## Input for this task
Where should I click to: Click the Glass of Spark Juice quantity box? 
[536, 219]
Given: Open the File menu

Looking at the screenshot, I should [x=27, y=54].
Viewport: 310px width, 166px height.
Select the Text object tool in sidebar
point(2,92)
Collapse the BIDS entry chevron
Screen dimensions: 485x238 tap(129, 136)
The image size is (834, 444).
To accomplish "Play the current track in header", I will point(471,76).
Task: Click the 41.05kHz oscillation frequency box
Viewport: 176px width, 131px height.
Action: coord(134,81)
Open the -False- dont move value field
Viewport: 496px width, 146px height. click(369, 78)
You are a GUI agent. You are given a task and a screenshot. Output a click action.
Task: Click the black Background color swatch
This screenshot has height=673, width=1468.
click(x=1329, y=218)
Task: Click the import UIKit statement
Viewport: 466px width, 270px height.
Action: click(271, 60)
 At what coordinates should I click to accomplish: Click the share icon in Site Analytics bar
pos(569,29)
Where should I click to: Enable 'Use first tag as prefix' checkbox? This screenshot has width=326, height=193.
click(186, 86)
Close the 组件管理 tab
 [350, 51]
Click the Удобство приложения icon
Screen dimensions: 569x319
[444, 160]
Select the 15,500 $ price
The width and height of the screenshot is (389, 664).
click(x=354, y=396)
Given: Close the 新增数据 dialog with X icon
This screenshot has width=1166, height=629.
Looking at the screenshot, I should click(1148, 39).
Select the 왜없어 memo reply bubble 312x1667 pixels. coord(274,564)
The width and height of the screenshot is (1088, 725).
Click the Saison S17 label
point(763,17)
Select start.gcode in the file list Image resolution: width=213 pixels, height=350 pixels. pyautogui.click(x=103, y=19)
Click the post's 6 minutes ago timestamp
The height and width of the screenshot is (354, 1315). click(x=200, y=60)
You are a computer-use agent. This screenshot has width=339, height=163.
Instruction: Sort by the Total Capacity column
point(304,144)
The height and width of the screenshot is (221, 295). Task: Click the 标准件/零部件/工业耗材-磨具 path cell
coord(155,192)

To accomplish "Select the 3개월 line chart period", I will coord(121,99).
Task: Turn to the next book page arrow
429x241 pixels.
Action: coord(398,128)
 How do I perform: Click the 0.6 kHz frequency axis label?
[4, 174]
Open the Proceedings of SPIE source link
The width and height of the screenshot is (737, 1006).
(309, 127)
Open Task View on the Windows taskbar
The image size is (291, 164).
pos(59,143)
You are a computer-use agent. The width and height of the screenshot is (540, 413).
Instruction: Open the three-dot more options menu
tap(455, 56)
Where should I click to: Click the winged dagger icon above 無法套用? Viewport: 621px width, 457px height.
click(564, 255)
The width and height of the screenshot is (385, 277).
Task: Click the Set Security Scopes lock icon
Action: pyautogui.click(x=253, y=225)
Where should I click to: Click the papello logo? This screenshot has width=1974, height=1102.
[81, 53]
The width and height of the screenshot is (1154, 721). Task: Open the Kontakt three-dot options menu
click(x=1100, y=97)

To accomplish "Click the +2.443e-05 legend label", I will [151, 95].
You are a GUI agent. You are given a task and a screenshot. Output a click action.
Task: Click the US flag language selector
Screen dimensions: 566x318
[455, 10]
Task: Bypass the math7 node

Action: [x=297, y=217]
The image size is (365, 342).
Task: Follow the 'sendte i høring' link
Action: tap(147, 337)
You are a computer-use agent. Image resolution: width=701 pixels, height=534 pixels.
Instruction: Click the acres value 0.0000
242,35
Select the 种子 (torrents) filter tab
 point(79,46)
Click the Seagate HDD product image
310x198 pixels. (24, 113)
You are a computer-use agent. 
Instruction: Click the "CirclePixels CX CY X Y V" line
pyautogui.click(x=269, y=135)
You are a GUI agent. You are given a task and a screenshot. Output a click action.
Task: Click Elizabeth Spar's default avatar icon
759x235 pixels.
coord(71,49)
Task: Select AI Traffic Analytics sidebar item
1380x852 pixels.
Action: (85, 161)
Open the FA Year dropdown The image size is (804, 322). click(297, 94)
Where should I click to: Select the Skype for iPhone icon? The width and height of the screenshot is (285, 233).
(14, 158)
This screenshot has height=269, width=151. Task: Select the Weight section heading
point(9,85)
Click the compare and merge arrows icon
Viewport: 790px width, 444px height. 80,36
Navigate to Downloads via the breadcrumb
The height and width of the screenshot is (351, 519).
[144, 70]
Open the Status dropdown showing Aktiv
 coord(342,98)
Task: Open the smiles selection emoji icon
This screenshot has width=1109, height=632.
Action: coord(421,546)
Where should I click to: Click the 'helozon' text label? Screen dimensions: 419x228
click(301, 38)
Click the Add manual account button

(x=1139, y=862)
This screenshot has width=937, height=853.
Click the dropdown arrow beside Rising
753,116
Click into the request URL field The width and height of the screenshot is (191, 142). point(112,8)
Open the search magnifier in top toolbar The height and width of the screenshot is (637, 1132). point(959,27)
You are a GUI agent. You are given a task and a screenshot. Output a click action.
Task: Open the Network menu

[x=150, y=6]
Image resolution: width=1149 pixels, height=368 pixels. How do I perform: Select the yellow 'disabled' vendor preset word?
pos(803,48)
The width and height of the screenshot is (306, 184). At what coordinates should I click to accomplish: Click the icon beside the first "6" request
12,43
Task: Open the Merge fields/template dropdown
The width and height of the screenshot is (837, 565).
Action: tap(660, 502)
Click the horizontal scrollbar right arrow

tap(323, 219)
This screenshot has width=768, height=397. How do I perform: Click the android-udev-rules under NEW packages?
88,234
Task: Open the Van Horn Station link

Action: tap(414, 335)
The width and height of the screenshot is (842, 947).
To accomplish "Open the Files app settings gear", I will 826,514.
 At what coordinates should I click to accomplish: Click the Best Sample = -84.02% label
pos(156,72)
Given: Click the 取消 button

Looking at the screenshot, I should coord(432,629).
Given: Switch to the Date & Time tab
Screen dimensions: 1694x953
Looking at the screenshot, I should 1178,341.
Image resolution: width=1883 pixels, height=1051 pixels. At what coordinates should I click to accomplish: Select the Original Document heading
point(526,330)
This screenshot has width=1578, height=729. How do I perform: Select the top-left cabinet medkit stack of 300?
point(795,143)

## What needs to be done
Format all of the lines above as a JSON list of strings, with one string for each line and the blank lines left out.

## Right answer
[
  "Where should I click to: Click the Glass of Spark Juice quantity box? ",
  "[536, 219]",
  "Given: Open the File menu",
  "Looking at the screenshot, I should [x=27, y=54].",
  "Viewport: 310px width, 166px height.",
  "Select the Text object tool in sidebar",
  "point(2,92)",
  "Collapse the BIDS entry chevron",
  "Screen dimensions: 485x238 tap(129, 136)",
  "The image size is (834, 444).",
  "To accomplish \"Play the current track in header\", I will point(471,76).",
  "Task: Click the 41.05kHz oscillation frequency box",
  "Viewport: 176px width, 131px height.",
  "Action: coord(134,81)",
  "Open the -False- dont move value field",
  "Viewport: 496px width, 146px height. click(369, 78)",
  "You are a GUI agent. You are given a task and a screenshot. Output a click action.",
  "Task: Click the black Background color swatch",
  "This screenshot has height=673, width=1468.",
  "click(x=1329, y=218)",
  "Task: Click the import UIKit statement",
  "Viewport: 466px width, 270px height.",
  "Action: click(271, 60)",
  " At what coordinates should I click to accomplish: Click the share icon in Site Analytics bar",
  "pos(569,29)",
  "Where should I click to: Enable 'Use first tag as prefix' checkbox? This screenshot has width=326, height=193.",
  "click(186, 86)",
  "Close the 组件管理 tab",
  " [350, 51]",
  "Click the Удобство приложения icon",
  "Screen dimensions: 569x319",
  "[444, 160]",
  "Select the 15,500 $ price",
  "The width and height of the screenshot is (389, 664).",
  "click(x=354, y=396)",
  "Given: Close the 新增数据 dialog with X icon",
  "This screenshot has width=1166, height=629.",
  "Looking at the screenshot, I should click(1148, 39).",
  "Select the 왜없어 memo reply bubble 312x1667 pixels. coord(274,564)",
  "The width and height of the screenshot is (1088, 725).",
  "Click the Saison S17 label",
  "point(763,17)",
  "Select start.gcode in the file list Image resolution: width=213 pixels, height=350 pixels. pyautogui.click(x=103, y=19)",
  "Click the post's 6 minutes ago timestamp",
  "The height and width of the screenshot is (354, 1315). click(x=200, y=60)",
  "You are a computer-use agent. This screenshot has width=339, height=163.",
  "Instruction: Sort by the Total Capacity column",
  "point(304,144)",
  "The height and width of the screenshot is (221, 295). Task: Click the 标准件/零部件/工业耗材-磨具 path cell",
  "coord(155,192)",
  "To accomplish \"Select the 3개월 line chart period\", I will coord(121,99).",
  "Task: Turn to the next book page arrow",
  "429x241 pixels.",
  "Action: coord(398,128)",
  " How do I perform: Click the 0.6 kHz frequency axis label?",
  "[4, 174]",
  "Open the Proceedings of SPIE source link",
  "The width and height of the screenshot is (737, 1006).",
  "(309, 127)",
  "Open Task View on the Windows taskbar",
  "The image size is (291, 164).",
  "pos(59,143)",
  "You are a computer-use agent. The width and height of the screenshot is (540, 413).",
  "Instruction: Open the three-dot more options menu",
  "tap(455, 56)",
  "Where should I click to: Click the winged dagger icon above 無法套用? Viewport: 621px width, 457px height.",
  "click(564, 255)",
  "The width and height of the screenshot is (385, 277).",
  "Task: Click the Set Security Scopes lock icon",
  "Action: pyautogui.click(x=253, y=225)",
  "Where should I click to: Click the papello logo? This screenshot has width=1974, height=1102.",
  "[81, 53]",
  "The width and height of the screenshot is (1154, 721). Task: Open the Kontakt three-dot options menu",
  "click(x=1100, y=97)",
  "To accomplish \"Click the +2.443e-05 legend label\", I will [151, 95].",
  "You are a GUI agent. You are given a task and a screenshot. Output a click action.",
  "Task: Click the US flag language selector",
  "Screen dimensions: 566x318",
  "[455, 10]",
  "Task: Bypass the math7 node",
  "Action: [x=297, y=217]",
  "The image size is (365, 342).",
  "Task: Follow the 'sendte i høring' link",
  "Action: tap(147, 337)",
  "You are a computer-use agent. Image resolution: width=701 pixels, height=534 pixels.",
  "Instruction: Click the acres value 0.0000",
  "242,35",
  "Select the 种子 (torrents) filter tab",
  " point(79,46)",
  "Click the Seagate HDD product image",
  "310x198 pixels. (24, 113)",
  "You are a computer-use agent. ",
  "Instruction: Click the \"CirclePixels CX CY X Y V\" line",
  "pyautogui.click(x=269, y=135)",
  "You are a GUI agent. You are given a task and a screenshot. Output a click action.",
  "Task: Click Elizabeth Spar's default avatar icon",
  "759x235 pixels.",
  "coord(71,49)",
  "Task: Select AI Traffic Analytics sidebar item",
  "1380x852 pixels.",
  "Action: (85, 161)",
  "Open the FA Year dropdown The image size is (804, 322). click(297, 94)",
  "Where should I click to: Select the Skype for iPhone icon? The width and height of the screenshot is (285, 233).",
  "(14, 158)",
  "This screenshot has height=269, width=151. Task: Select the Weight section heading",
  "point(9,85)",
  "Click the compare and merge arrows icon",
  "Viewport: 790px width, 444px height. 80,36",
  "Navigate to Downloads via the breadcrumb",
  "The height and width of the screenshot is (351, 519).",
  "[144, 70]",
  "Open the Status dropdown showing Aktiv",
  " coord(342,98)",
  "Task: Open the smiles selection emoji icon",
  "This screenshot has width=1109, height=632.",
  "Action: coord(421,546)",
  "Where should I click to: Click the 'helozon' text label? Screen dimensions: 419x228",
  "click(301, 38)",
  "Click the Add manual account button",
  "(x=1139, y=862)",
  "This screenshot has width=937, height=853.",
  "Click the dropdown arrow beside Rising",
  "753,116",
  "Click into the request URL field The width and height of the screenshot is (191, 142). point(112,8)",
  "Open the search magnifier in top toolbar The height and width of the screenshot is (637, 1132). point(959,27)",
  "You are a GUI agent. You are given a task and a screenshot. Output a click action.",
  "Task: Open the Network menu",
  "[x=150, y=6]",
  "Image resolution: width=1149 pixels, height=368 pixels. How do I perform: Select the yellow 'disabled' vendor preset word?",
  "pos(803,48)",
  "The width and height of the screenshot is (306, 184). At what coordinates should I click to accomplish: Click the icon beside the first \"6\" request",
  "12,43",
  "Task: Open the Merge fields/template dropdown",
  "The width and height of the screenshot is (837, 565).",
  "Action: tap(660, 502)",
  "Click the horizontal scrollbar right arrow",
  "tap(323, 219)",
  "This screenshot has width=768, height=397. How do I perform: Click the android-udev-rules under NEW packages?",
  "88,234",
  "Task: Open the Van Horn Station link",
  "Action: tap(414, 335)",
  "The width and height of the screenshot is (842, 947).",
  "To accomplish \"Open the Files app settings gear\", I will 826,514.",
  " At what coordinates should I click to accomplish: Click the Best Sample = -84.02% label",
  "pos(156,72)",
  "Given: Click the 取消 button",
  "Looking at the screenshot, I should coord(432,629).",
  "Given: Switch to the Date & Time tab",
  "Screen dimensions: 1694x953",
  "Looking at the screenshot, I should 1178,341.",
  "Image resolution: width=1883 pixels, height=1051 pixels. At what coordinates should I click to accomplish: Select the Original Document heading",
  "point(526,330)",
  "This screenshot has width=1578, height=729. How do I perform: Select the top-left cabinet medkit stack of 300?",
  "point(795,143)"
]